Associate Justice Sonia Sotomayor disagreed that proportional representation was the issue at hand.

“All of the tests that they're proposing and that the district court looked at didn't talk about proportionate representation,” Sotomayor said. “It looked at only the opportunity to elect. An opportunity is different.”

She said that the way the map is structured limited opportunity for a party's supporters to elect their preferred representative.

The argument turned to research conducted by one of Duke's own—Jonathan Mattingly, chair of the department of mathematics. Mattingly and his colleagues developed a method to show whether a congressional map favors one party too much. 

The appellee’s brief stated that Mattingly “generated over 24,000 alternative [congressional district] maps using traditional nonpartisan criteria. Fewer than 0.7 percent of them resulted in a Republican advantage as lopsided as 10-3.”

Clement pointed out that the small percentage is still a substantial number of maps.

“If you run 24,000 maps with partisanship taken out entirely and you just use traditional principles, you get 162 different maps that produce a 10/3 Republican split,” Clement said. “So, yeah, it's 1 percent, it's .7 percent—I mean .7 percent, just to be clear. That's 162 different ways to get to a 10/3 map that didn't take politics into account at all.”

Associate Justice Samuel Alito pointed out that there were no criteria for choosing among 24,000 maps. Sotomayor added that 99 percent of the time, the method produces maps fairer to both parties than the chosen map.

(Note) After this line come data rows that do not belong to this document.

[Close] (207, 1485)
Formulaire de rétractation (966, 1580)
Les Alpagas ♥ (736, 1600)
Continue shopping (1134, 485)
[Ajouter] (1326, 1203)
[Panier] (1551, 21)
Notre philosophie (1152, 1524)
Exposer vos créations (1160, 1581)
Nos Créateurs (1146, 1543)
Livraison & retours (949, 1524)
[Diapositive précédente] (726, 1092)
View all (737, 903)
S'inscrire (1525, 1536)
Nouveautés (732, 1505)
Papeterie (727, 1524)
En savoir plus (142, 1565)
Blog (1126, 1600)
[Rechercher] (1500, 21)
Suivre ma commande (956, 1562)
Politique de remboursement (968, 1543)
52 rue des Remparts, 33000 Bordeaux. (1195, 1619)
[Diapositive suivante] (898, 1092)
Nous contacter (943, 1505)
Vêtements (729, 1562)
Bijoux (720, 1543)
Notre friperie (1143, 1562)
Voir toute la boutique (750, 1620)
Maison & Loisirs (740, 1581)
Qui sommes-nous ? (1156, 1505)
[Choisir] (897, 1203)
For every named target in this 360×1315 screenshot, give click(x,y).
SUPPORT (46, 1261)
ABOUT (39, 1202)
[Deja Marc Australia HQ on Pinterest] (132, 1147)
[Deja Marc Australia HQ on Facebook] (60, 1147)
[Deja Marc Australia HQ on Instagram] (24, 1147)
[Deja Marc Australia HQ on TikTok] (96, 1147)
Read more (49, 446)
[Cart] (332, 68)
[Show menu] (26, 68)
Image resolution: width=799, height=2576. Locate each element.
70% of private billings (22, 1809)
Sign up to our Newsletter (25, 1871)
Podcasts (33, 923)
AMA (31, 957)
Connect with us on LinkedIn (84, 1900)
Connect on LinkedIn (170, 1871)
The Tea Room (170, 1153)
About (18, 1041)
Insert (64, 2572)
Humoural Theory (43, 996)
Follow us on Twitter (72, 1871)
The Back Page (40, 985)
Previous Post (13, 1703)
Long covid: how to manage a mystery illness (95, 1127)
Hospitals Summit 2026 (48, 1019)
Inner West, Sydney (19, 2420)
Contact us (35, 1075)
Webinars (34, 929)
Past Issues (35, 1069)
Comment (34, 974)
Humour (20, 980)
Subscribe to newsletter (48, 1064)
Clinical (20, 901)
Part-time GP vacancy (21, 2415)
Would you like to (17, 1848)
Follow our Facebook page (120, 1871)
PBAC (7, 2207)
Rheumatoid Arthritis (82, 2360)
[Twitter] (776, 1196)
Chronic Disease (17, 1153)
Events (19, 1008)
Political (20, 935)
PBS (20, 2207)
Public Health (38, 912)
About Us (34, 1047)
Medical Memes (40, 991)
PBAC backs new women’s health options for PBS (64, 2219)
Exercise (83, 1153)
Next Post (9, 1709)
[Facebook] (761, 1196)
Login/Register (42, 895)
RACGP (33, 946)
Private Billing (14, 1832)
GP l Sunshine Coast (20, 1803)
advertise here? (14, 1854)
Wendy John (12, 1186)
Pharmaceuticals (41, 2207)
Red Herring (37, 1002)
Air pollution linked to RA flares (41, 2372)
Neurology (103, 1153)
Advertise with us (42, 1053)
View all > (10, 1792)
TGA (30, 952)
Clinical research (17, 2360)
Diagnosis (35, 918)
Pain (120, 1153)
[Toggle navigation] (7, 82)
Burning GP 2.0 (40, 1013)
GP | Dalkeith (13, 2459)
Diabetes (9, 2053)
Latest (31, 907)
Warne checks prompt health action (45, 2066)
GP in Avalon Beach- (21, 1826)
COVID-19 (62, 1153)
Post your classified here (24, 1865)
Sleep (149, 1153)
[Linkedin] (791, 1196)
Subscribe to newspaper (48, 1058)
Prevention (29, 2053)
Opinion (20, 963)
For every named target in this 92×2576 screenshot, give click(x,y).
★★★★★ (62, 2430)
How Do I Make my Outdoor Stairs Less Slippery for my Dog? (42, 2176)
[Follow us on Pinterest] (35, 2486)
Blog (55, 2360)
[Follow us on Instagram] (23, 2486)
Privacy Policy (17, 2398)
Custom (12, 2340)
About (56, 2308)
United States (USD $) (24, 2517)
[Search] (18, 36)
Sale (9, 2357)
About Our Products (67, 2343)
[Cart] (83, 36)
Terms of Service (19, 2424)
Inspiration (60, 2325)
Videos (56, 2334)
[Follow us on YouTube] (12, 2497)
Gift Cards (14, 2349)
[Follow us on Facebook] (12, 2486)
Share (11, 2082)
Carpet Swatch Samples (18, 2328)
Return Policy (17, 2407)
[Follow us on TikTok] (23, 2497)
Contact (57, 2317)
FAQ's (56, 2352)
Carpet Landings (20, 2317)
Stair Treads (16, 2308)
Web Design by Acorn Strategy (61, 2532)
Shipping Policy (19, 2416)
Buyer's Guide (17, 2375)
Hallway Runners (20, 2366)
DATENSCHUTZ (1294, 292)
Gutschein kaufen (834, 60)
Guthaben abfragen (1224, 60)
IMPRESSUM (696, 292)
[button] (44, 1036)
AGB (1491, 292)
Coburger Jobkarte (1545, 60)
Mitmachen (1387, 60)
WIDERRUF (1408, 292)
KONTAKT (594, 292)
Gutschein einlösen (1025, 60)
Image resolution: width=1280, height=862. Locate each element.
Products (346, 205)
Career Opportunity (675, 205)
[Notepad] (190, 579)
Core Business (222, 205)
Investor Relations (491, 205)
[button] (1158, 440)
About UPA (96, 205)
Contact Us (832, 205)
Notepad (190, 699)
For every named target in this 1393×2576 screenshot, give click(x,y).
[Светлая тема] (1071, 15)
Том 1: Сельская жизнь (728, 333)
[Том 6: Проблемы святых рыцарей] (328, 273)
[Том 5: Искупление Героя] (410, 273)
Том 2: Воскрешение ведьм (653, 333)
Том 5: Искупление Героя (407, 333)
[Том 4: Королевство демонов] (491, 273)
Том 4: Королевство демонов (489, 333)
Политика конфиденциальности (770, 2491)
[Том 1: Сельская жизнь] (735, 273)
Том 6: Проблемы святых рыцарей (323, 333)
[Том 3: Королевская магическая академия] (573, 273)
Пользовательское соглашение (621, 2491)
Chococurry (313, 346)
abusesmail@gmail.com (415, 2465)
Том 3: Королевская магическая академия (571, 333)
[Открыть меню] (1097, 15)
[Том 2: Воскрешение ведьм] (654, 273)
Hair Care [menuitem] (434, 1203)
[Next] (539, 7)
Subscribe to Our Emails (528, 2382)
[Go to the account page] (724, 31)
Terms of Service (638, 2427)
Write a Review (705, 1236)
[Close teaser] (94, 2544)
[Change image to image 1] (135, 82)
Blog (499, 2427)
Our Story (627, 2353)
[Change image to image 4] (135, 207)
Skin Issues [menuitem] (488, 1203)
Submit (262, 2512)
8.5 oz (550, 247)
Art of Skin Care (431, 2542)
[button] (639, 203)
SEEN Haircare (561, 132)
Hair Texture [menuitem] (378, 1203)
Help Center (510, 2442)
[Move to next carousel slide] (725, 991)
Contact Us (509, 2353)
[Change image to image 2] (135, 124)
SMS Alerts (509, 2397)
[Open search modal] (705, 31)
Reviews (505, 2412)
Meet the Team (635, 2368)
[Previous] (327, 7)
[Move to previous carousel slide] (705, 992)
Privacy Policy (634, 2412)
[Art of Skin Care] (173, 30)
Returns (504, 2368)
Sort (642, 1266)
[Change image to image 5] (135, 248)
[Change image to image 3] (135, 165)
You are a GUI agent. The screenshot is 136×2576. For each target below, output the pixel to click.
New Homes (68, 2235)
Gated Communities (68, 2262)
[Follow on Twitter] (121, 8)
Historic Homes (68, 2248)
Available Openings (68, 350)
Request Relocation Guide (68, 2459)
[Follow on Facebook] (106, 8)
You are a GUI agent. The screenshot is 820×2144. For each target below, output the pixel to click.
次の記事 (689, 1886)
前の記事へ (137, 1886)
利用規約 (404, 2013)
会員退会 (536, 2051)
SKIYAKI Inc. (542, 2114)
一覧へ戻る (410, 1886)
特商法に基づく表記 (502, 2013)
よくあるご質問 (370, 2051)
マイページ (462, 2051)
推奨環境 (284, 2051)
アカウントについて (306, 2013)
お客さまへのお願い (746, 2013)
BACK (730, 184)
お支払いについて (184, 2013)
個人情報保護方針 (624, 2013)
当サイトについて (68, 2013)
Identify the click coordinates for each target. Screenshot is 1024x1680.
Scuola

“You can have 162, 164, but what you can't do in picking that 1 percent of a map is discriminate against a group of people based on their political views,” she said. “You're discriminating on the basis of a group's speech and diluting their vote accordingly.”

Clement had pointed out that because there are 24,000 possible maps, the process should be discretionary, and left to the legislature.

“Well, that's making lemonade out of lemons,” Associate Justice Elena Kagan said. “You can do it 24,000 different ways and 23,999 produce an outcome that's less partisan than the one the legislature picked here.”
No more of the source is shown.